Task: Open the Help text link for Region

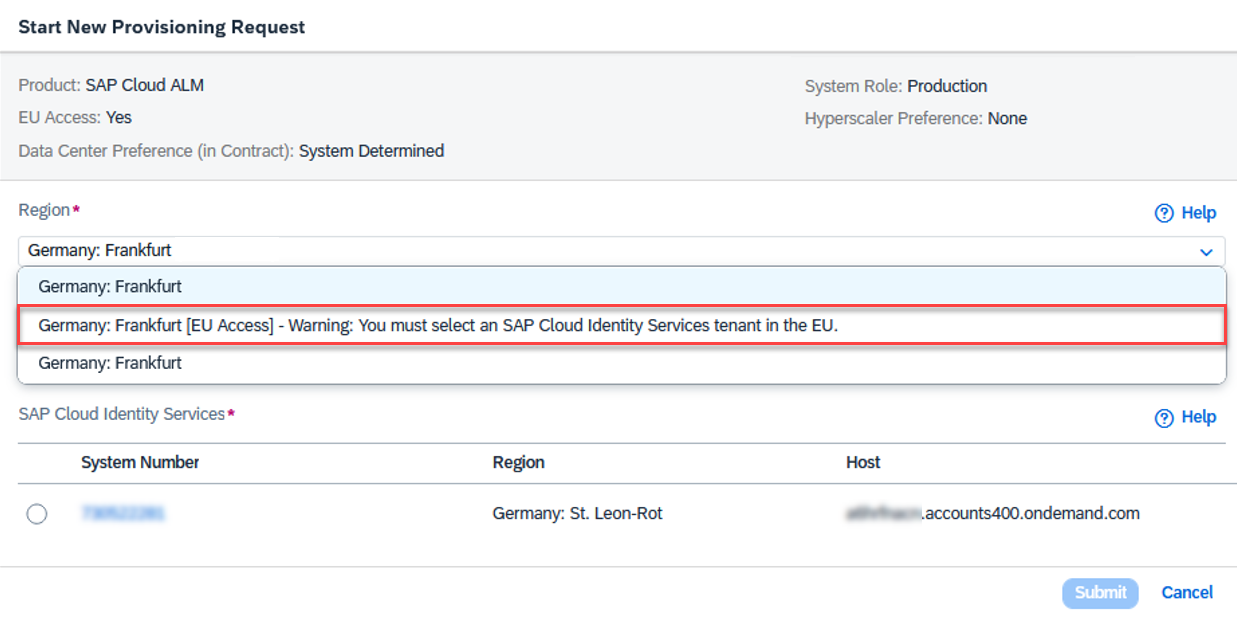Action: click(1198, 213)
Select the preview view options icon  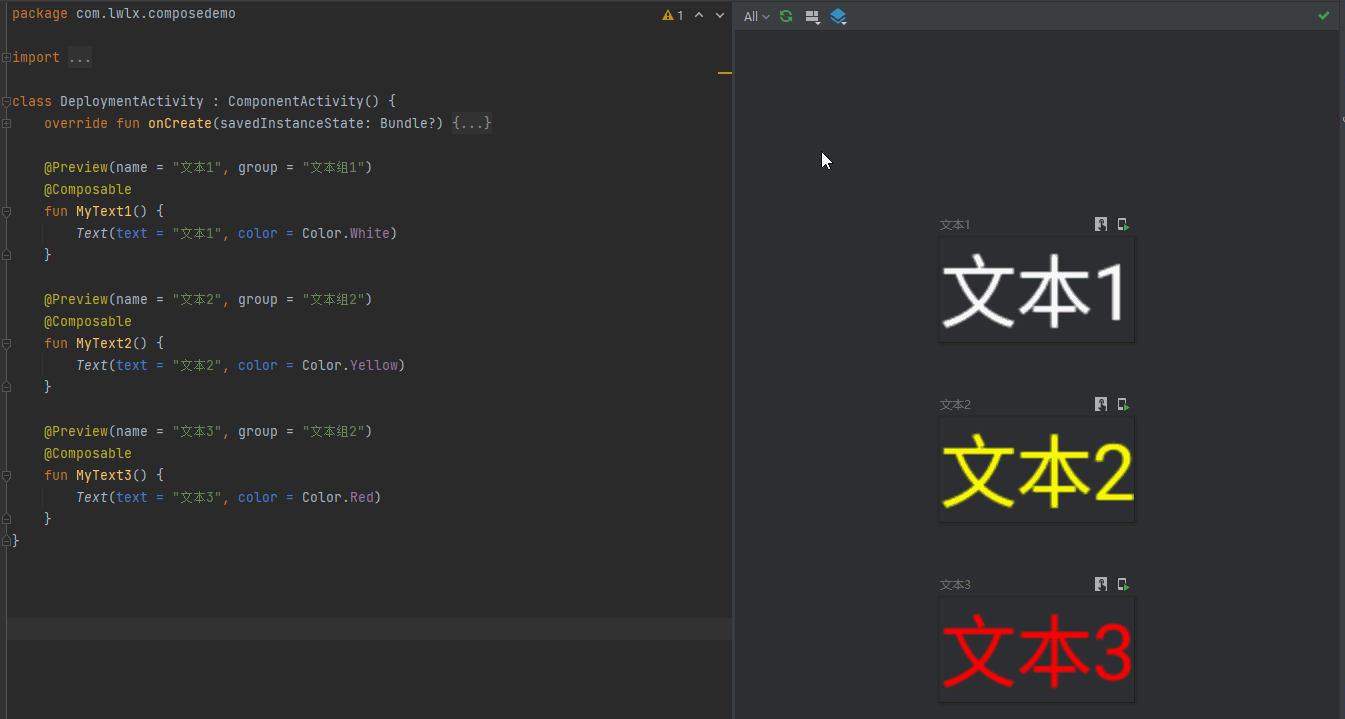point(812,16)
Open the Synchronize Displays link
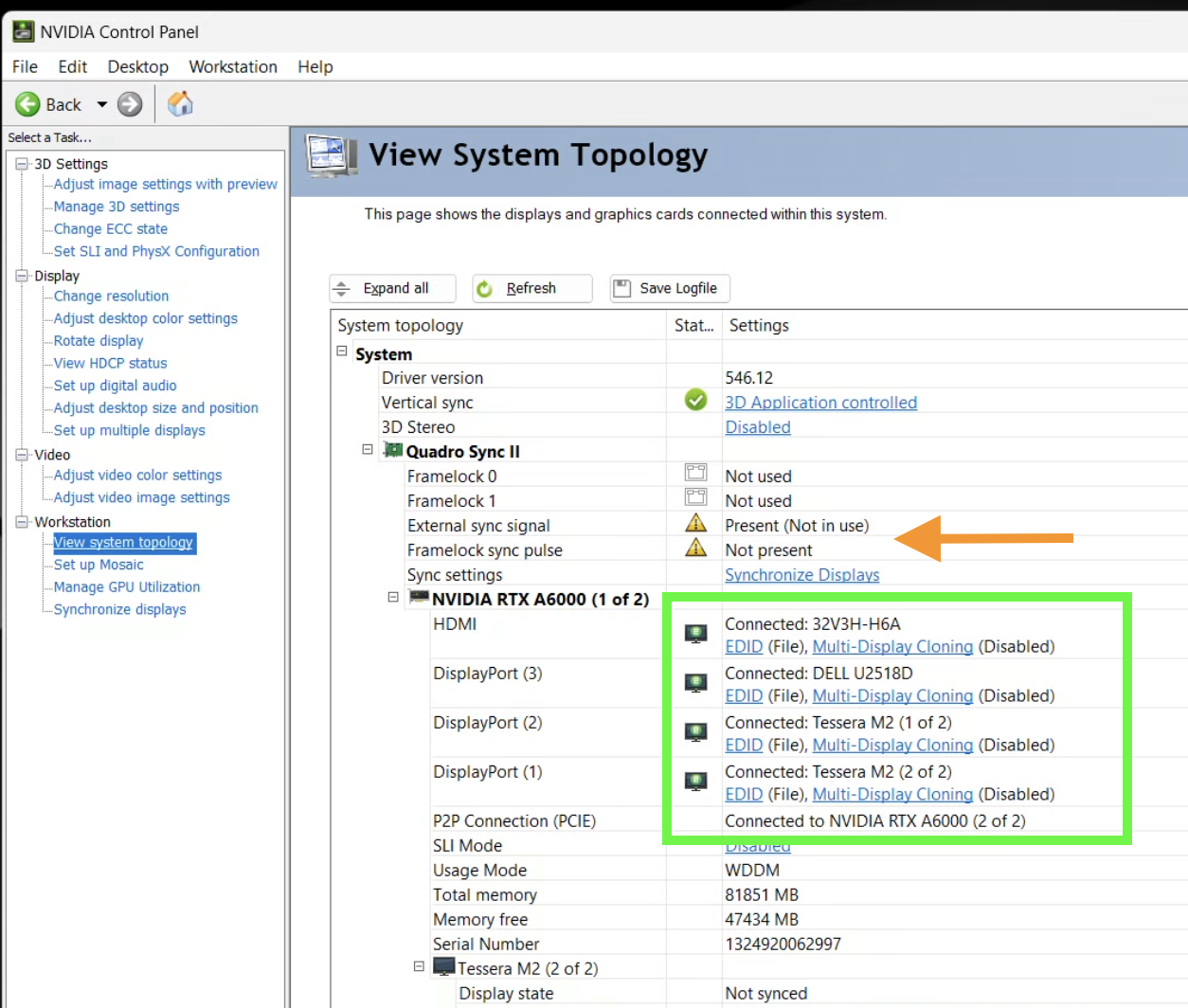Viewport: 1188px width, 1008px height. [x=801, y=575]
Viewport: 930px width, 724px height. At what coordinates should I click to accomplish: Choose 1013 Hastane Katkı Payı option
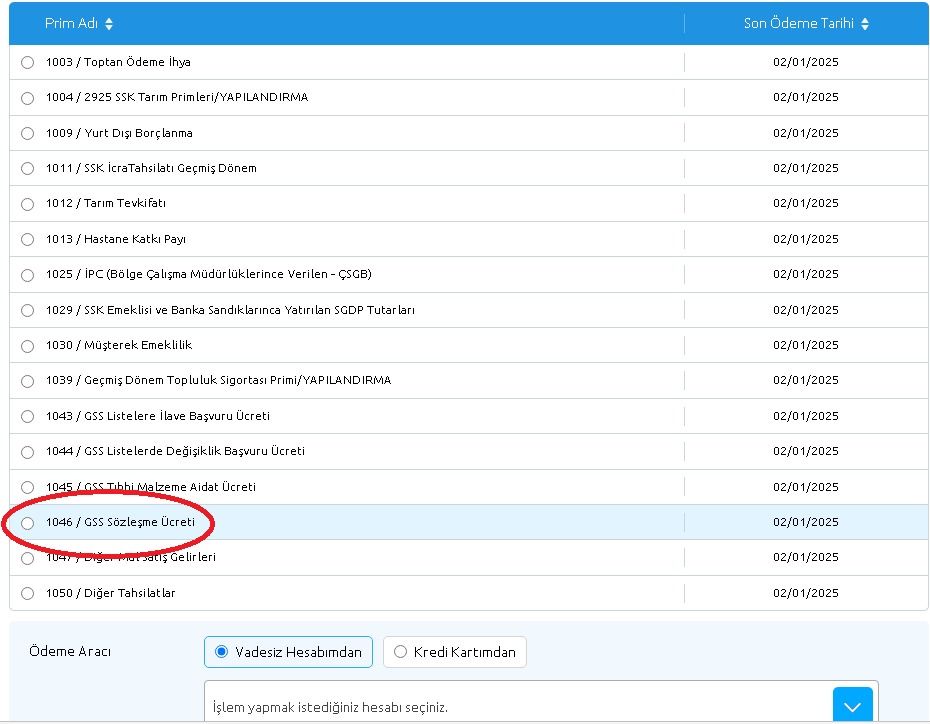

...

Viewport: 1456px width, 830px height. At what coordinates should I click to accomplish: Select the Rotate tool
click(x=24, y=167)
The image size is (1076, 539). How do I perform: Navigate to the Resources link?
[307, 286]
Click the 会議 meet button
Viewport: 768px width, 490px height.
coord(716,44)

- **Problem to work on**: From the records above, return exactly the lines running from the one that contains "Open the Synchronize Displays link" down to the one that contains "Viewport: 930px width, 724px", both included, without any pictures.

- **Finished task**:
Open the Synchronize Displays link
Viewport: 1188px width, 1008px height. [x=801, y=575]
Viewport: 930px width, 724px height. At what coordinates should I click to accomplish: Choose 1013 Hastane Katkı Payı option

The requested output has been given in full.